■ **Data for analysis**:
%%

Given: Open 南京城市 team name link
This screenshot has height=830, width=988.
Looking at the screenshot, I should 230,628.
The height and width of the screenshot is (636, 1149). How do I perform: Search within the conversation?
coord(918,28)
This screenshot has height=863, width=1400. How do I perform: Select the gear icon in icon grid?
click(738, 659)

%%
%%

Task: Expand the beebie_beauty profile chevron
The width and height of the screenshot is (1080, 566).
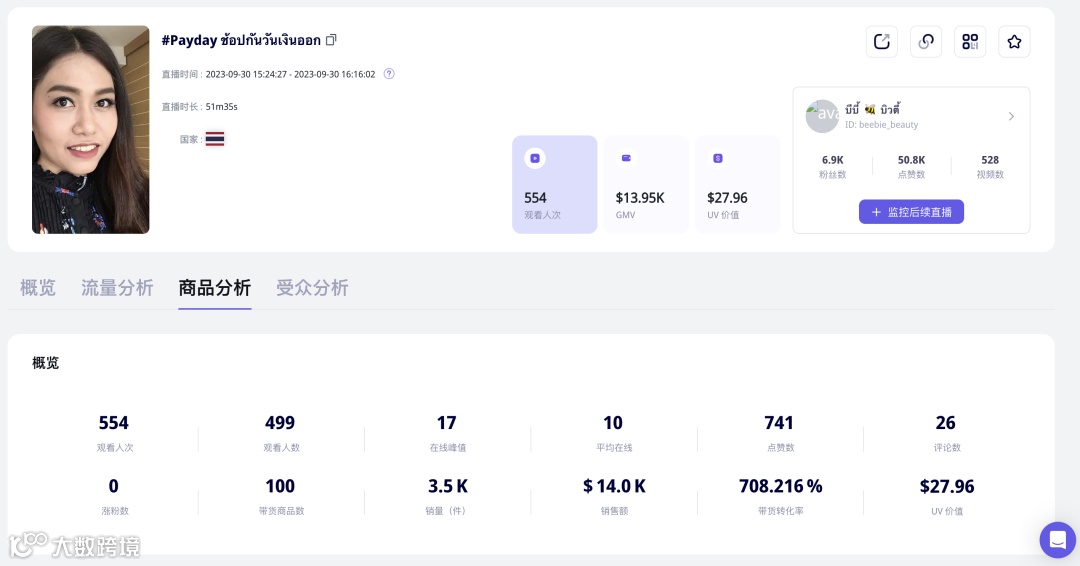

%%

■ **What is needed**:
Among the entries above, locate the lines containing "Task: Expand the" and "The width and", and transcribe exactly those two lines and all lines between.

■ **Result**:
Task: Expand the beebie_beauty profile chevron
The width and height of the screenshot is (1080, 566).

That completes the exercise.